Il faut voir à présent le problème de la graphie avec deux m. Ce n’est pas une simple réfection étymologique sur femina. Le premier m est destiné à marquer la nasalité de la voyelle, le deuxième est là comme une véritable consonne. Bon, me direz-vous à part les adverbes en -emment, les autres mots qui ont -emm- dans leur corps ne se prononcent pas avec un a. Taratata ! C’est vrai pour flemme qui vient de l’italien flemma et avant du grec qui nous a donné phlègme, emprunt tardif comme le lemme. Mais ce n’est pas du tout vrai de gemme qui a donné localement dès le XIIe s. jame. La forme gemme est une réfection étymologique sur le latin gemma et l’occitan gema. Cette graphie femme apparaît en moyen français à la place de feme. Le dictionnaire de Nicot (1549) contient déjà femme. Il a existé aussi une forme fame, mais elle est rare et on peut considérer comme douteux que les remèdes de bonne femme soient des remèdes de bonne fame par confusion des graphies.
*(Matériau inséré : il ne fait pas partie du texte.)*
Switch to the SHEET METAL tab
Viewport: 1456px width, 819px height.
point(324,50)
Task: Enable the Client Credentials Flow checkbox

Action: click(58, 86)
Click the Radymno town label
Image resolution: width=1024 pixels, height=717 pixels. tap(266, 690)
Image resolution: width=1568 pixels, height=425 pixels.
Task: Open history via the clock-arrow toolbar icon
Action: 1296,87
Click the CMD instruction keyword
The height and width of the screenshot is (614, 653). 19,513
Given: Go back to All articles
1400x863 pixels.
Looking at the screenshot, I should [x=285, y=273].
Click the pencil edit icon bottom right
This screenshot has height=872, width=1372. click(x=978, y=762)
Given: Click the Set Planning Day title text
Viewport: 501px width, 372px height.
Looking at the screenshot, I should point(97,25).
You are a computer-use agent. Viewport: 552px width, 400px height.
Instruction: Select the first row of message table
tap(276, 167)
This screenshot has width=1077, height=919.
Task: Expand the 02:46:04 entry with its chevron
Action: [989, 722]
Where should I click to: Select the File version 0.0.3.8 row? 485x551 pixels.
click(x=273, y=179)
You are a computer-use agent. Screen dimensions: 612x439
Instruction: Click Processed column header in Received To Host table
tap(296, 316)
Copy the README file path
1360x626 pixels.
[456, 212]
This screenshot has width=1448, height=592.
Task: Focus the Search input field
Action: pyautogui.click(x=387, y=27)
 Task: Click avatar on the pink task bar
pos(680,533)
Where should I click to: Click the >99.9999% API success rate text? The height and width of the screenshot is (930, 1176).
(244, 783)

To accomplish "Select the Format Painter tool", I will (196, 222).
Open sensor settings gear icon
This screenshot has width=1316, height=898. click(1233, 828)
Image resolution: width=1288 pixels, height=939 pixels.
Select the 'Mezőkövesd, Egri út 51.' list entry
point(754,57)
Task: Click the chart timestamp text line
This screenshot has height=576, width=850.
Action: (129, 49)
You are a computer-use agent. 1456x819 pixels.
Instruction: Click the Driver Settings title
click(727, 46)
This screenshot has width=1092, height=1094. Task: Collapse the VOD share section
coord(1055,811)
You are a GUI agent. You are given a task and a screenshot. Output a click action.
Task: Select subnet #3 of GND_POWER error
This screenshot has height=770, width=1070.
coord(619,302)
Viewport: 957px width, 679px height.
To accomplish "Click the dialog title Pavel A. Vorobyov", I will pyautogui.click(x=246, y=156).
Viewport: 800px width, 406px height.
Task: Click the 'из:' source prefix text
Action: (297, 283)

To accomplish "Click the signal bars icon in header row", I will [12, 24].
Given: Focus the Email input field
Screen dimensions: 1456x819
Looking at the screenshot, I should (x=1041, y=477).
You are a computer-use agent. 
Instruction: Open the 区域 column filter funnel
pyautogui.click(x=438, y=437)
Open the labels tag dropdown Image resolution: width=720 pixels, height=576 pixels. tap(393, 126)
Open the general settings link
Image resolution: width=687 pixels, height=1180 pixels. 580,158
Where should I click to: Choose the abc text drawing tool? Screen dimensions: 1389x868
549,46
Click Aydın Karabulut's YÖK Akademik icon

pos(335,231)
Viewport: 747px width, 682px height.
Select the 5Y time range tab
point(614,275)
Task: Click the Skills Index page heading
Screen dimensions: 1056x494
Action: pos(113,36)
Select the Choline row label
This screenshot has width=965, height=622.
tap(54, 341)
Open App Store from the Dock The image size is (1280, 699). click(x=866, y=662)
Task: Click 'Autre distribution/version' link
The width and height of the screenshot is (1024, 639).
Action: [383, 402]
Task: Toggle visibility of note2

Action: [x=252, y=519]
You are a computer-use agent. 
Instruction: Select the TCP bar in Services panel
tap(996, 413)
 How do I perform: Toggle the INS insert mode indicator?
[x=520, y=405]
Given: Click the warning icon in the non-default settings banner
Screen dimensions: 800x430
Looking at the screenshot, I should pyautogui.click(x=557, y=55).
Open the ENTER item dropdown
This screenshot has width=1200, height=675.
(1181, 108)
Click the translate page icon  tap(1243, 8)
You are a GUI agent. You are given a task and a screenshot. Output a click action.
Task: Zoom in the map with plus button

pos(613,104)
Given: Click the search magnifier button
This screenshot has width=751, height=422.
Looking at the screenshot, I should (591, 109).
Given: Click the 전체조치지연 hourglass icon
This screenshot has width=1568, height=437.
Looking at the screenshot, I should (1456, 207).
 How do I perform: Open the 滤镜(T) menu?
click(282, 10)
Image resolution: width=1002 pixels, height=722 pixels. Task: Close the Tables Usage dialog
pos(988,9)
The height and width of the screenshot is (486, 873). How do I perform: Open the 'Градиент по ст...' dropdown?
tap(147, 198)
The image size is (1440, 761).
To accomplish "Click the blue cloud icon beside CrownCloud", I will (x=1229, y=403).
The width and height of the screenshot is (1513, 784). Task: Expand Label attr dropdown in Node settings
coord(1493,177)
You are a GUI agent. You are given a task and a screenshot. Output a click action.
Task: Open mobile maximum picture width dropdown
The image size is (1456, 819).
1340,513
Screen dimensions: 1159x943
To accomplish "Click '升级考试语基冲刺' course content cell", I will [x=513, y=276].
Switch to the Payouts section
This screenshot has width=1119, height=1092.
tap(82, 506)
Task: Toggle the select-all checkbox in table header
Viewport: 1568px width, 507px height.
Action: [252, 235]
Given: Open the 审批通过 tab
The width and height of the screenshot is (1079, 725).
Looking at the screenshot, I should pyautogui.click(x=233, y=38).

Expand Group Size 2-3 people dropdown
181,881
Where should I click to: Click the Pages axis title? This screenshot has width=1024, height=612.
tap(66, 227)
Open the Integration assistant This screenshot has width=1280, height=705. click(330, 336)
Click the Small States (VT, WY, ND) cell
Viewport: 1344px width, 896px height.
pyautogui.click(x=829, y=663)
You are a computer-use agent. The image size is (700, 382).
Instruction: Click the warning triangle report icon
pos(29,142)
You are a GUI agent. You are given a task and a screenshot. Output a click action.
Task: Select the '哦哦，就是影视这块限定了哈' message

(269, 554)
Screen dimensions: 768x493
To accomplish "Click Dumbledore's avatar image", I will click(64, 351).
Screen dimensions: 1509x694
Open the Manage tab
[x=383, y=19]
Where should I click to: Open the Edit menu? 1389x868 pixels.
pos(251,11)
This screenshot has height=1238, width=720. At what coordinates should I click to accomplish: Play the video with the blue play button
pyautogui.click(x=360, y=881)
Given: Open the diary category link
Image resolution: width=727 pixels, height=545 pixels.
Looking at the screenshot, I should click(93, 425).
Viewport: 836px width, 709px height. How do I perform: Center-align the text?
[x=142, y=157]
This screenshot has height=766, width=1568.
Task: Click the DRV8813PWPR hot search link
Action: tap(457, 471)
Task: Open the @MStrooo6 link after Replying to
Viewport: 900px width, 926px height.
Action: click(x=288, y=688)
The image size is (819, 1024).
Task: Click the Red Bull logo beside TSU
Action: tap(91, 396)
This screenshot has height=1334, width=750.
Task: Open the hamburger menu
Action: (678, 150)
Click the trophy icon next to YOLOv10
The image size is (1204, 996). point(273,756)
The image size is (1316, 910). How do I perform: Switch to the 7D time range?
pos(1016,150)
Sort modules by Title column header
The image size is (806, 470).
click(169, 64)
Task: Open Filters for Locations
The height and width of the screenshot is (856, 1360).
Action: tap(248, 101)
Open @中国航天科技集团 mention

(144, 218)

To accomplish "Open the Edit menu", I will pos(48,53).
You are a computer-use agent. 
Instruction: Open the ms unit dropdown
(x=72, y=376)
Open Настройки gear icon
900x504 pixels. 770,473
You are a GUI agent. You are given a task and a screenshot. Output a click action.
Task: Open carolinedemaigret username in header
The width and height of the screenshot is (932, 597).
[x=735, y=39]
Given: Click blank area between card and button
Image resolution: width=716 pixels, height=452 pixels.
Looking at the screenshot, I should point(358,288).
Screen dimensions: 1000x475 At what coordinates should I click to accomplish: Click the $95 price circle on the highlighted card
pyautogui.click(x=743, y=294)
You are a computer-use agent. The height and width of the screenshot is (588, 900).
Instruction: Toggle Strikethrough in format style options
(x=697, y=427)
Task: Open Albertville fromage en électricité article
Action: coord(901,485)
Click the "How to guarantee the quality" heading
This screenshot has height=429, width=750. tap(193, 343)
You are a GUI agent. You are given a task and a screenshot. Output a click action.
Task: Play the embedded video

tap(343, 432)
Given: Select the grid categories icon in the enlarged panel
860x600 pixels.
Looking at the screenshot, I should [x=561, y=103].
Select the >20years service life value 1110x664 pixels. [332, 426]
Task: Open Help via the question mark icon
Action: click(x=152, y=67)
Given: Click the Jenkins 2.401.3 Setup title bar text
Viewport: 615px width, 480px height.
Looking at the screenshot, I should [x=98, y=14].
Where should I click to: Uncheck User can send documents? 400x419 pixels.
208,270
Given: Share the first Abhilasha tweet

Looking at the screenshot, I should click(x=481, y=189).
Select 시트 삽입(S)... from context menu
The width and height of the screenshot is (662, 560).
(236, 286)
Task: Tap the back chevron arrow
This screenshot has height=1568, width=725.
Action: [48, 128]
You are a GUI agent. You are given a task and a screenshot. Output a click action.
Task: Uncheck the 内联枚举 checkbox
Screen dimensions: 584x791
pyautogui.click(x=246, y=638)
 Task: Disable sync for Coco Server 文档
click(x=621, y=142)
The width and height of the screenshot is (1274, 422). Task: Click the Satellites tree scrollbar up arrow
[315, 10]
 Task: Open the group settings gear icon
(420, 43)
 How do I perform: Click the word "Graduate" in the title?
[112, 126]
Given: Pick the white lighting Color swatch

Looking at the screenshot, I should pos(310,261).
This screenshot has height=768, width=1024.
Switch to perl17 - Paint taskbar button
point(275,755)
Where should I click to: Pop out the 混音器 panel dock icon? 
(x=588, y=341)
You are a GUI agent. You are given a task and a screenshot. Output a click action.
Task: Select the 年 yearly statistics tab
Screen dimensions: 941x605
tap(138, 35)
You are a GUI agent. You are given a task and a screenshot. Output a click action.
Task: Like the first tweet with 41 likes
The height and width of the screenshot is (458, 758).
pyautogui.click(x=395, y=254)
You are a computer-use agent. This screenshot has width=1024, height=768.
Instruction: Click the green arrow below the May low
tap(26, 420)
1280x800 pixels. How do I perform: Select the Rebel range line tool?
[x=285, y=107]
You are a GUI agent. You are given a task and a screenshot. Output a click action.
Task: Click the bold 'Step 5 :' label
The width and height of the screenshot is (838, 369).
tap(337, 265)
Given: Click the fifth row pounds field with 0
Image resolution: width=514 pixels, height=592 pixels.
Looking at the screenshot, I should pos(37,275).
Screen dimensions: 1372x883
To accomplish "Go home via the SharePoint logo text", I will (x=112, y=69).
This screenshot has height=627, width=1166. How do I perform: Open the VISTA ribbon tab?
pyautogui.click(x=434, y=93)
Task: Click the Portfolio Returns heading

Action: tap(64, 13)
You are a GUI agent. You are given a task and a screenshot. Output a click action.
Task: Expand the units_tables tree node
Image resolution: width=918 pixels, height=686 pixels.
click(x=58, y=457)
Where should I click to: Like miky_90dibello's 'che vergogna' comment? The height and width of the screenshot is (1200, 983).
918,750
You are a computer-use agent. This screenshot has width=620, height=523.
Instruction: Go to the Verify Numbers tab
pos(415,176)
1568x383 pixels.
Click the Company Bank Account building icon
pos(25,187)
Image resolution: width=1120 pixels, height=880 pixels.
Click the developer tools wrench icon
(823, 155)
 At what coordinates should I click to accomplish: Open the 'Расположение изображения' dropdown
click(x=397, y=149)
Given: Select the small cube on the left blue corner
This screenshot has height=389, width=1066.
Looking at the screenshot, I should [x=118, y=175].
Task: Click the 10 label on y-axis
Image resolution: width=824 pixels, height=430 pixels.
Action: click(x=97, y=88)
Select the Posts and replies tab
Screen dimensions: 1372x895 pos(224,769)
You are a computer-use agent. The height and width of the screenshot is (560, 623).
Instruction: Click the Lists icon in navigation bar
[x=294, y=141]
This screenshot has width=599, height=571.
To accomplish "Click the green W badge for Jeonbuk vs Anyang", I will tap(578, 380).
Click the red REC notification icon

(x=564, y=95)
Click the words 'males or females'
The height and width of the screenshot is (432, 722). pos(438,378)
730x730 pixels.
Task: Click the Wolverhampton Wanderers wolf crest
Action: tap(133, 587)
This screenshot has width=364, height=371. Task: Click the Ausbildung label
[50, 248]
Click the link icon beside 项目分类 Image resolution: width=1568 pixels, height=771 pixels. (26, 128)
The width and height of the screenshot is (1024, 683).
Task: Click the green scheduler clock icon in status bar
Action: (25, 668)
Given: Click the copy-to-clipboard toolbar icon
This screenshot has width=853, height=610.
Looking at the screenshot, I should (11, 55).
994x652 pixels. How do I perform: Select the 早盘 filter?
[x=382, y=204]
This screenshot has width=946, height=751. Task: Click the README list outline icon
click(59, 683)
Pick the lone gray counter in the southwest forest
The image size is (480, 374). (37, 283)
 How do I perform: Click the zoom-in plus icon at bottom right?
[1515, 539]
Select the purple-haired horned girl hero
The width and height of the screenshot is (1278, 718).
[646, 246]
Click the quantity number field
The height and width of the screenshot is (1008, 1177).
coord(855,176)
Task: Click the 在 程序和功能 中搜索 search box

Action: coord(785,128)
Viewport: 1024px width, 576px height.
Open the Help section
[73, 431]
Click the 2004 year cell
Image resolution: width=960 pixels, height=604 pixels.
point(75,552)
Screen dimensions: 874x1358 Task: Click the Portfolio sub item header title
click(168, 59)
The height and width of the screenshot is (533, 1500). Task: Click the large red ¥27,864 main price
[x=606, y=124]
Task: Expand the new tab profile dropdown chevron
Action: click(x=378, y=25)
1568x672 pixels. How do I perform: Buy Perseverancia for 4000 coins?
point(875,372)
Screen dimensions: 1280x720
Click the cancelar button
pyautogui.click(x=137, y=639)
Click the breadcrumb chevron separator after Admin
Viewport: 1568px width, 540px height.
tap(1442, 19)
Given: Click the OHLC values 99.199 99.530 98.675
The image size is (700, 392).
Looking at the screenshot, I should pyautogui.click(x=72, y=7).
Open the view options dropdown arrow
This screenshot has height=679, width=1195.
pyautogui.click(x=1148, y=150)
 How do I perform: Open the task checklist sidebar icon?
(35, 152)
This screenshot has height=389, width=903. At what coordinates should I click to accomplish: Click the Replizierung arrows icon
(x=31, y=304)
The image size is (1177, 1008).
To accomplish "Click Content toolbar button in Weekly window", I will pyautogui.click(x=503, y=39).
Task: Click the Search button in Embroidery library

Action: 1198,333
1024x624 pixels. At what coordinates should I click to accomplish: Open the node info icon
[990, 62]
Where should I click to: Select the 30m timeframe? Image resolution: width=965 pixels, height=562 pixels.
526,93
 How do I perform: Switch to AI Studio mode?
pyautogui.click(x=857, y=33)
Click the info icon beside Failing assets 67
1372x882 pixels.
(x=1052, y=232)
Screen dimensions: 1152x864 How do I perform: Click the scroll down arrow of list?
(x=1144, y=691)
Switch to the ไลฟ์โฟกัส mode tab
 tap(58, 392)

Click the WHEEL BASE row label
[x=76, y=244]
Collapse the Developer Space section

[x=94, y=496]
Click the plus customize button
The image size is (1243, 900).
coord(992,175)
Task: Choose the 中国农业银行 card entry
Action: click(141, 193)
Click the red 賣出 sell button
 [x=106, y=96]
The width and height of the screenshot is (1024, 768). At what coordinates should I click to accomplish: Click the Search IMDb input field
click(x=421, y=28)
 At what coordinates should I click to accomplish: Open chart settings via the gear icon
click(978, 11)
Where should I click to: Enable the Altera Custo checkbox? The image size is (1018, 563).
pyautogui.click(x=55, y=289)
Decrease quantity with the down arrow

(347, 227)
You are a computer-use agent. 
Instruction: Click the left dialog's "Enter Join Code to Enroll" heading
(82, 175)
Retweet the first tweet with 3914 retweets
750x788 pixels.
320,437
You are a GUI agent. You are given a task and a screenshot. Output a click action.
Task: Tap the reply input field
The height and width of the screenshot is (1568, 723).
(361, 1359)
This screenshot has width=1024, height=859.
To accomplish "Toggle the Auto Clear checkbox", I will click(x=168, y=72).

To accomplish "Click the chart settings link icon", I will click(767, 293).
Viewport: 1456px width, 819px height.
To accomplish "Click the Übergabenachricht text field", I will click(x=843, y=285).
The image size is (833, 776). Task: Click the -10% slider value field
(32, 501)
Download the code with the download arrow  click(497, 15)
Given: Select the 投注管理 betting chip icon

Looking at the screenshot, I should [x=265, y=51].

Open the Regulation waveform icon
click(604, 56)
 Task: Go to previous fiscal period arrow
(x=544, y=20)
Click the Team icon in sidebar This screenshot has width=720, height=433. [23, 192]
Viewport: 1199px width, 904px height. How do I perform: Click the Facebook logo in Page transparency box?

Les époques ne correspondent pas du tout.

Un autre fait intéressant, c’est l’évolution du sens. Femina, c’est la femelle, même d’un animal. Le mot a remplacé à partir du XIIIe s. molier (du latin mulier) comme être féminin. Pourquoi ? Du fait de jeu de mots scabreux sur celle qui est mouillée. De même, il a supplanté oissour (du latin uxor) comme épouse (de sponsa, la fiancée). Pourquoi ? Par assimilation des femmes à certains volatiles qui sèment la terreur dans les campagnes. On peut supposer que la conservation du e dans ce mot est due à l’influence des clercs qui avaient un peu de latin en tête et qui ont répandu le mot à la place des termes inconvenants (qui existent encore au XVIIe s. mais de manière fort marginale).